Brief: From the line containing "Open a track file with folder icon" through the last line of the data, both ends included, write out every line exactly; omit the pictures.

Records supplied:
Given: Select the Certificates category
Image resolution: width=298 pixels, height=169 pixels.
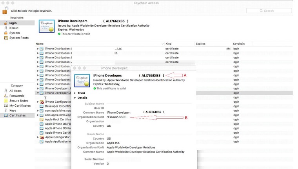Looking at the screenshot, I should tap(17, 115).
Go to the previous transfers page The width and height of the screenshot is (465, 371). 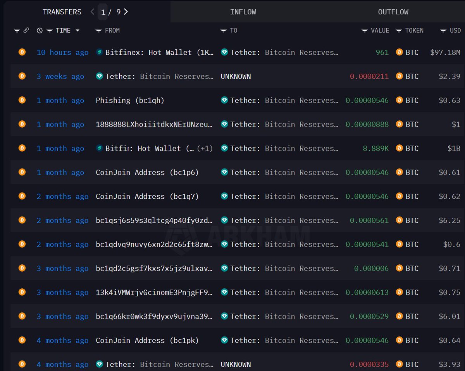(x=92, y=12)
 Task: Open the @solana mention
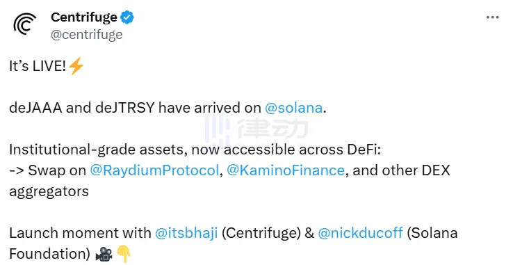(294, 108)
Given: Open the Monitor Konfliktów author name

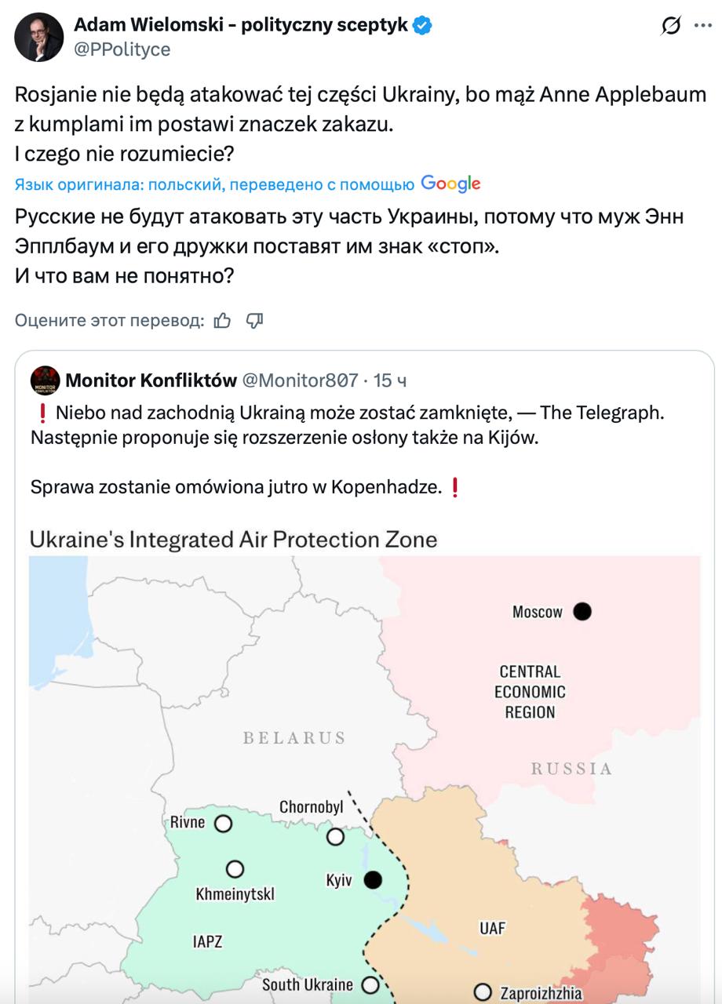Looking at the screenshot, I should tap(151, 380).
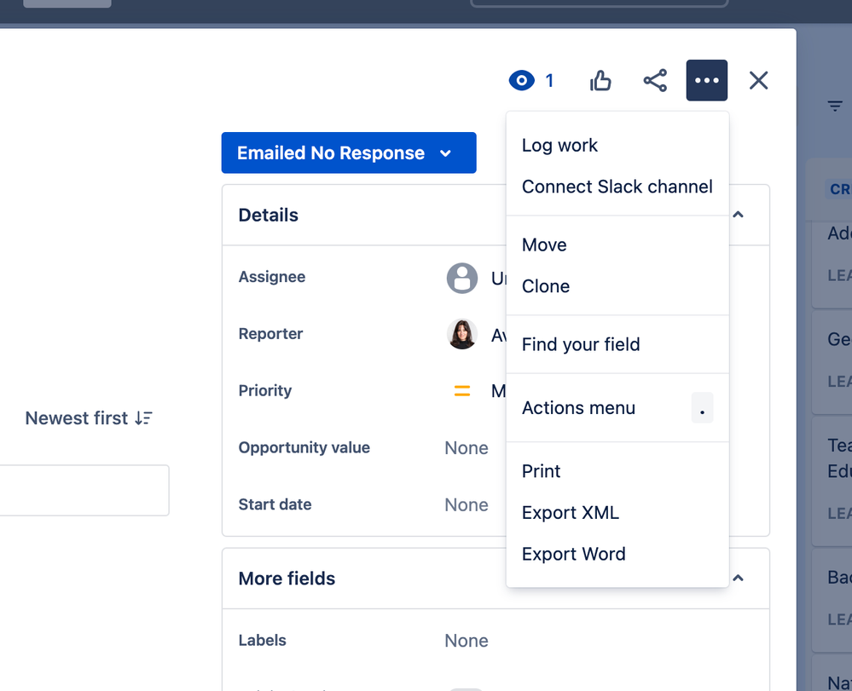Select Export XML
Image resolution: width=852 pixels, height=691 pixels.
point(571,512)
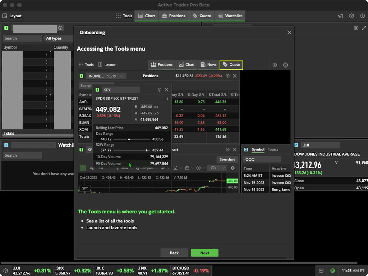Click the info icon in the top-right corner

(x=363, y=16)
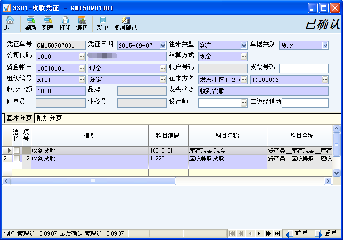Jump to last record navigation arrow

tap(277, 234)
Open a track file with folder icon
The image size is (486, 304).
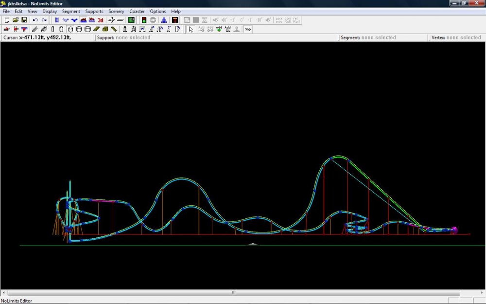pos(16,20)
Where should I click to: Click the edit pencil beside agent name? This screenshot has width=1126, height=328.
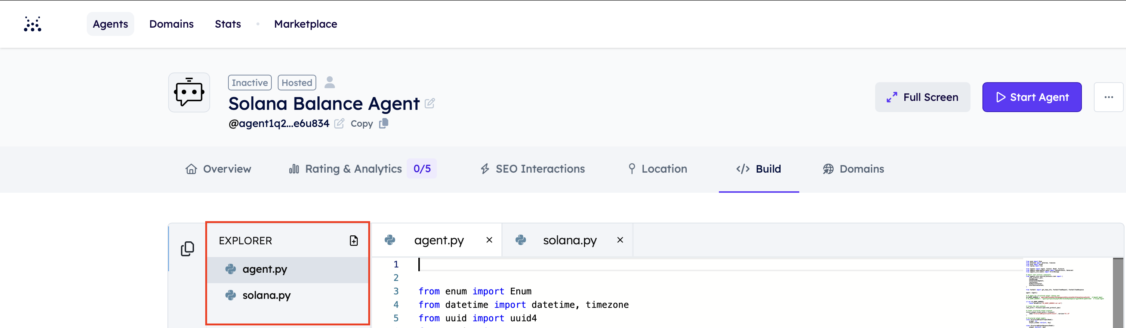[x=430, y=104]
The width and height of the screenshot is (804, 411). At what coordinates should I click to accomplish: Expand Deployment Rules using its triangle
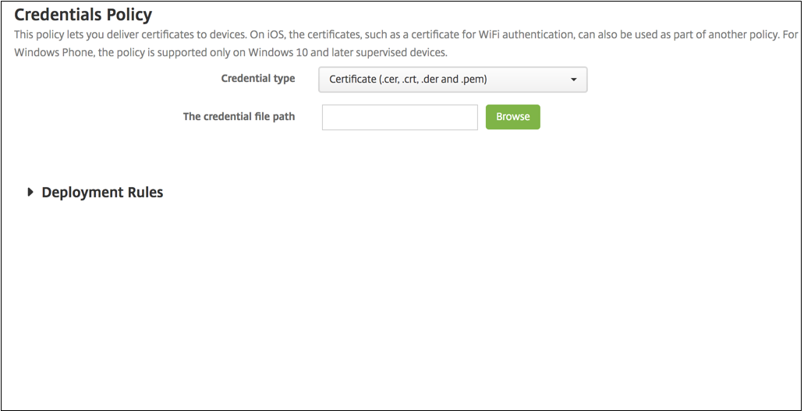pos(30,193)
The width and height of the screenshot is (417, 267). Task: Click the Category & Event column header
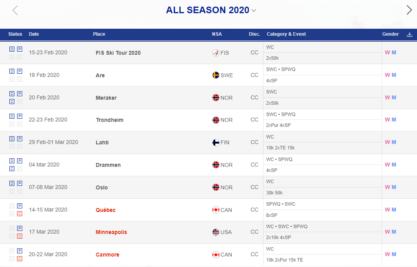click(286, 34)
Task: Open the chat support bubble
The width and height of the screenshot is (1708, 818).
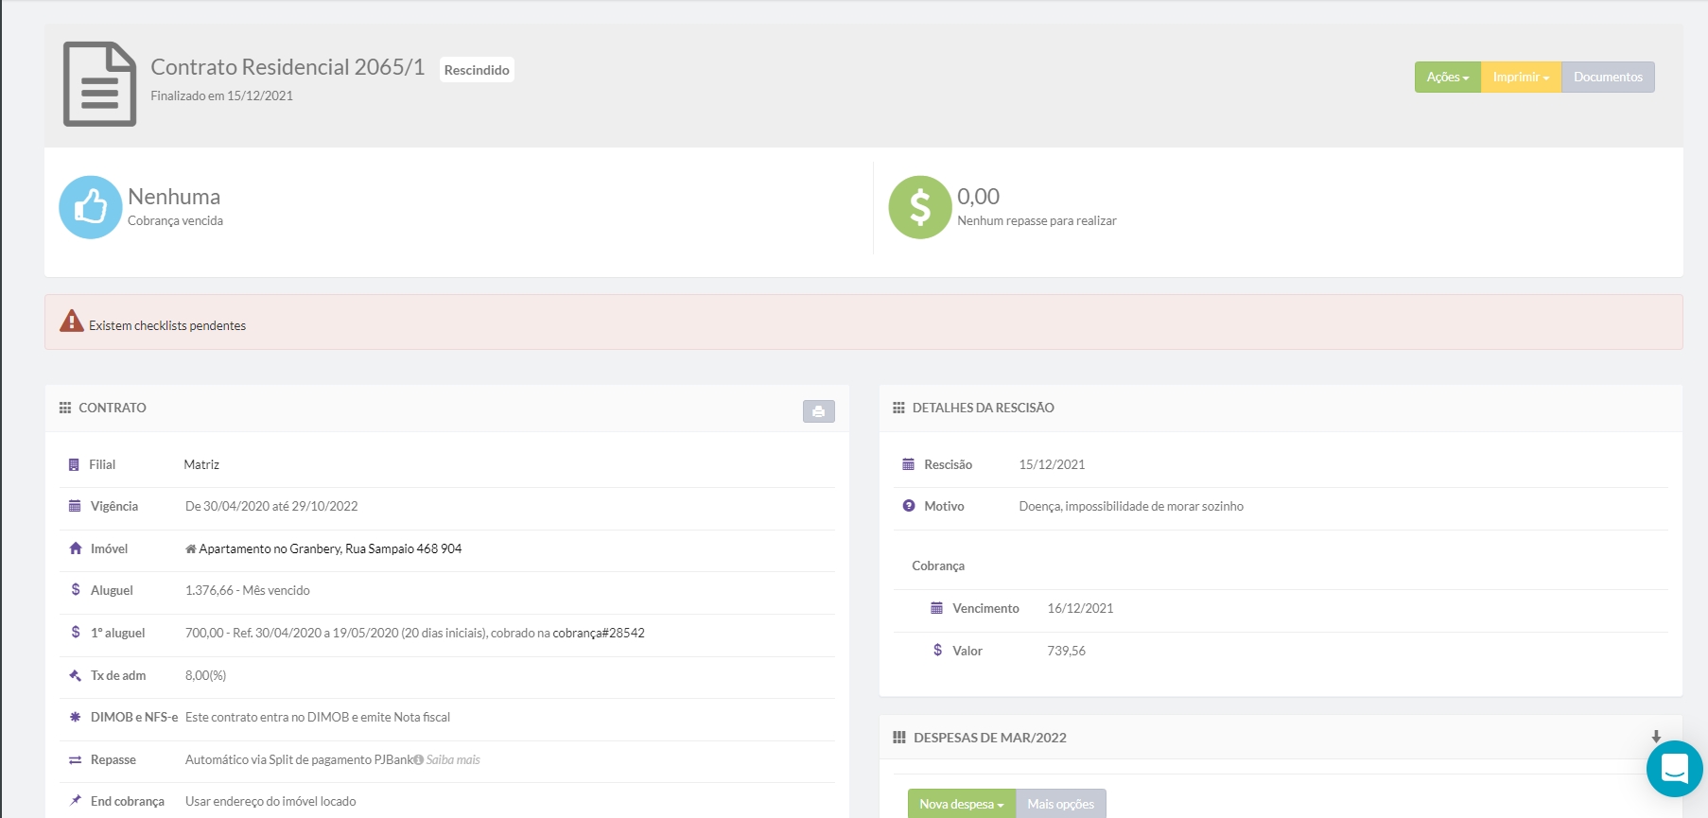Action: pyautogui.click(x=1674, y=769)
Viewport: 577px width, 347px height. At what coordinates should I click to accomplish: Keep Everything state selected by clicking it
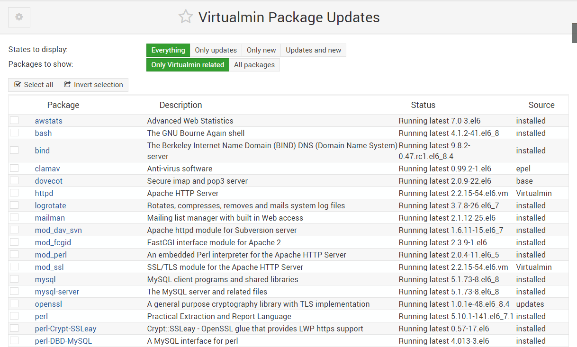(x=168, y=50)

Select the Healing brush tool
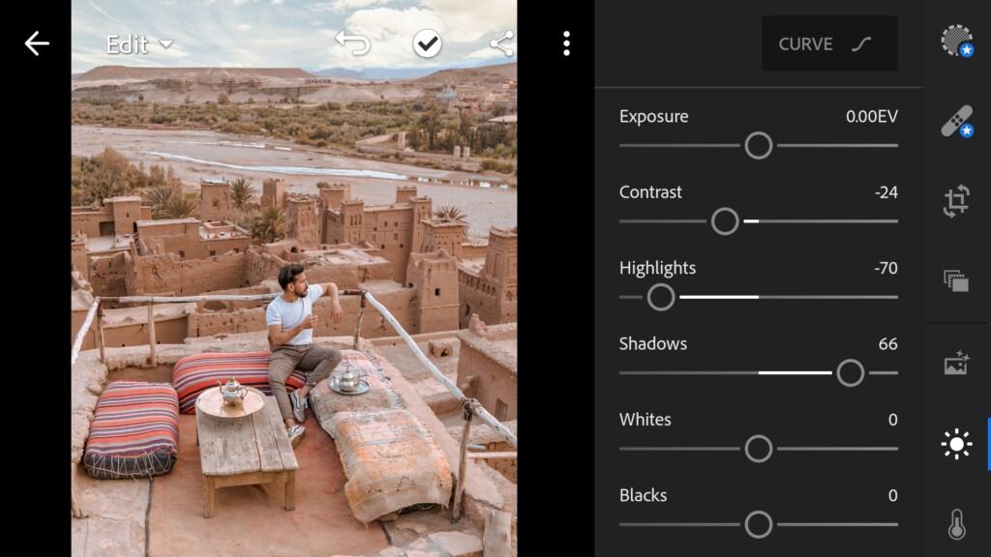957,121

Answer:
Open a track file with folder icon
The image size is (486, 304).
pos(16,20)
Where should I click to: Click the edit pencil beside agent name? This screenshot has width=1126, height=328.
[x=430, y=104]
The width and height of the screenshot is (804, 411). At what coordinates should I click to accomplish: Expand Deployment Rules using its triangle
pos(30,193)
The width and height of the screenshot is (417, 267). Task: Click the Category & Event column header
click(286, 34)
Task: Open the chat support bubble
The width and height of the screenshot is (1708, 818).
Action: pyautogui.click(x=1674, y=769)
Viewport: 577px width, 347px height. At what coordinates should I click to accomplish: Keep Everything state selected by clicking it
(x=168, y=50)

Select the Healing brush tool
957,121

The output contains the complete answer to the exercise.